Table 1. Basic information on the first experiment with plants of Swiss chard (Beta vulgaris subsp. vulgaris var. cicla) and sea beet (Beta vulgaris subsp. maritima) grown hydroponically (floating raft system) under greenhouse conditions.

Sowing Date	29 September 2021
Transplant date	22 October 2021
Start of treatment	25 October 2021
Harvest date	7 November 2021
Days of treatment	8 (11) *
Mean air temperature (°C)	20.5 **
Mean daily solar radiation (MJ m−2 day−1)	7.6 **
Cumulative solar radiation (MJ m−2)	91.0 **

* The figure within brackets is the number of days after transplanting. ** The values were computed for the period from transplanting to the first cut.

(second experiment) and Table S1 (first experiment).

Seeds of sea beet (Beta vulgaris ssp. maritima, SB) and Swiss chard (Beta vulgaris ssp. vulgaris var. cicla, SC) were provided by Gargini Sementi (Lucca, Italy) and Pennard Plants (Shepton Mallet, UK), respectively, and sown in 180-cell trays with rockwool plugs. The trays were placed in a growth chamber at 25 °C, and after five days they were moved to the greenhouse. Twenty-one days after sowing, seedlings were placed in 50 L plastic tanks containing a stagnant nutrient solution (the water depth was approximately 25 cm). The composition of the nutrient solution was as follows: N-NO₃ (10 mM), NH₄⁺ (0.4 mM), P (1.5 mM), K (9 mM), Ca (4.5 mM), Mg (2 mM), SO₄²⁻ (2.3 mM), Fe (40 µM), B (40 µM), Cu (3 µM), Zn (10 µM), Mn (10 µM), and Mo (1 µM). Each tank hosted 180 plants, and the crop density was approximately 720 plants m⁻² of ground area.

A full factorial experiment was conducted with two factors: plant subspecies and Se concentration. Selenium was added to the nutrient solutions three days after transplanting. Each treatment had three replicates, each consisting of a hydroponic tank. The experiment was repeated twice.

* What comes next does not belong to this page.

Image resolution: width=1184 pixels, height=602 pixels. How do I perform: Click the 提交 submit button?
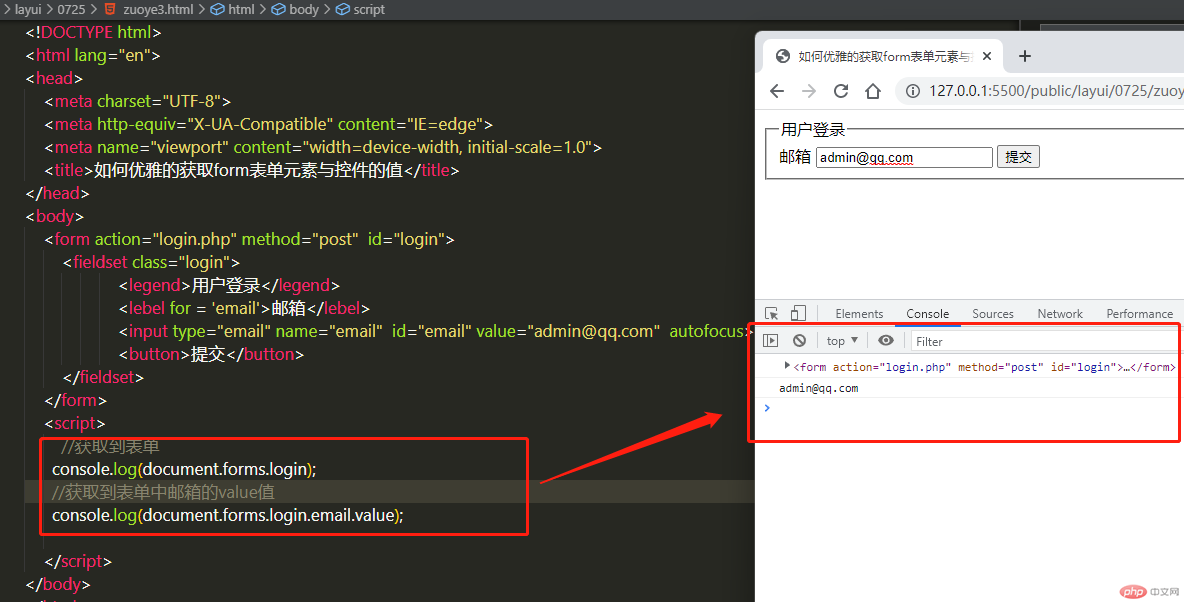coord(1018,157)
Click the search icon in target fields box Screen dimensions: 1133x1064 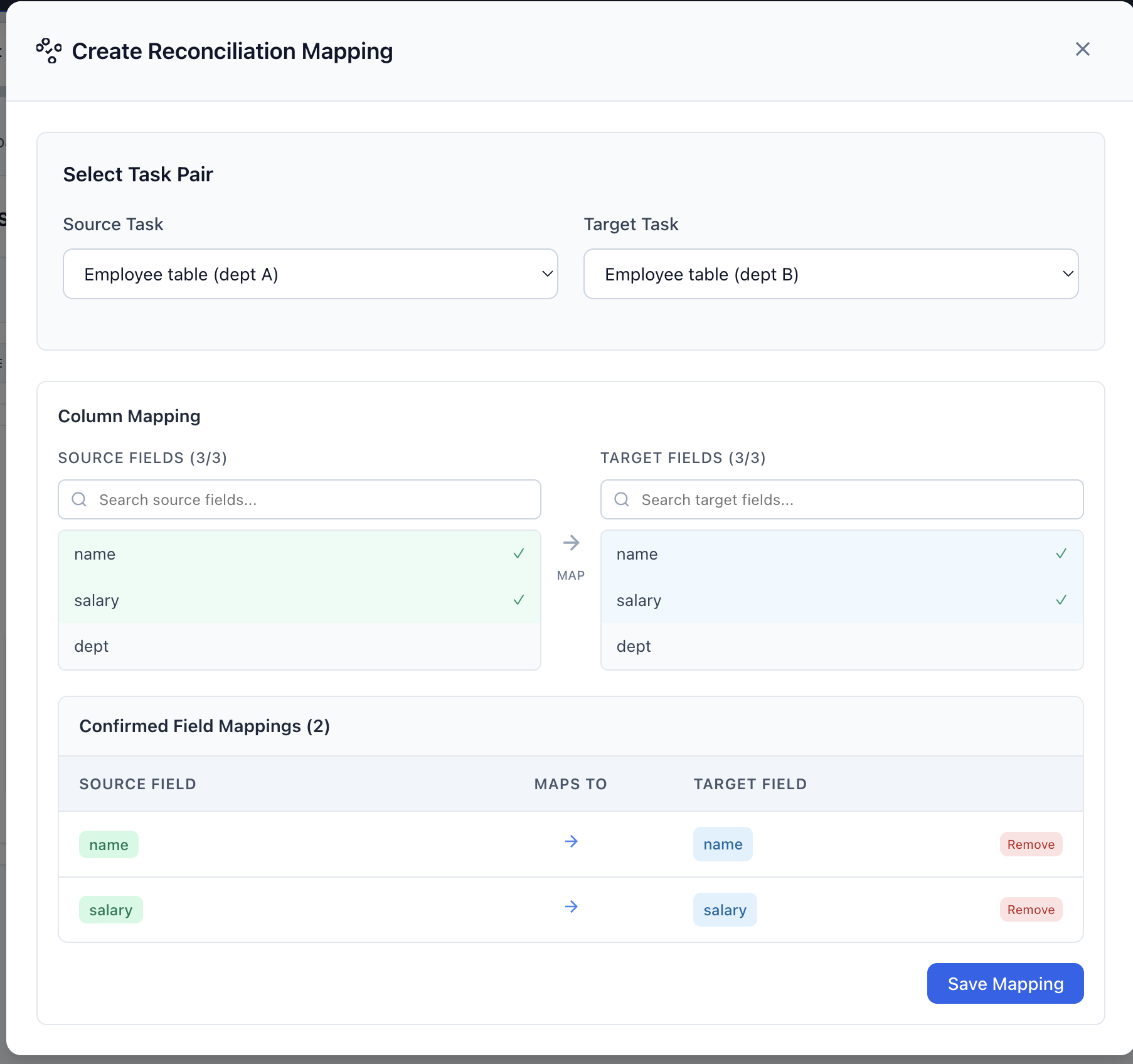[x=621, y=499]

Selenium was supplied as sodium selenate (Na₂SeO₄) at concentrations of 0 (control), 1, 3, and 5 mg Se L⁻¹. These concentrations were selected in accordance with the findings of earlier studies on lettuce and basil plants cultivated in floating systems [9,26], in order to achieve an adequate biofortification of leaves without negative impacts on crop yield.

2.2. Determinations

Plants were harvested 14 and 15 days after transplanting in the 1st and 2nd experiments, respectively. The plants were cut 1 cm above the collar. For each replicate, the fresh weight (FW) of 20 plants was measured. The dry weight (DW) was measured after drying the plant samples to a constant weight in a ventilated oven at 50 °C. The fresh and dry biomass production values were expressed as kg FW m⁻² and g DW m⁻², respectively, and the concentration of dry matter was expressed as the percent DW/FW ratio. The leaf area (LA) was measured using a digital planimeter (DT Area Meter MK2, Delta T-Devices). The leaf area index (LAI) was calculated as the leaf area of individual plants multiplied by the crop density, and the leaf succulence (LS) was calculated as the FW/LAI ratio.

Dried leaf samples were analyzed for the contents of Se, nitrate, and oxalate as follows.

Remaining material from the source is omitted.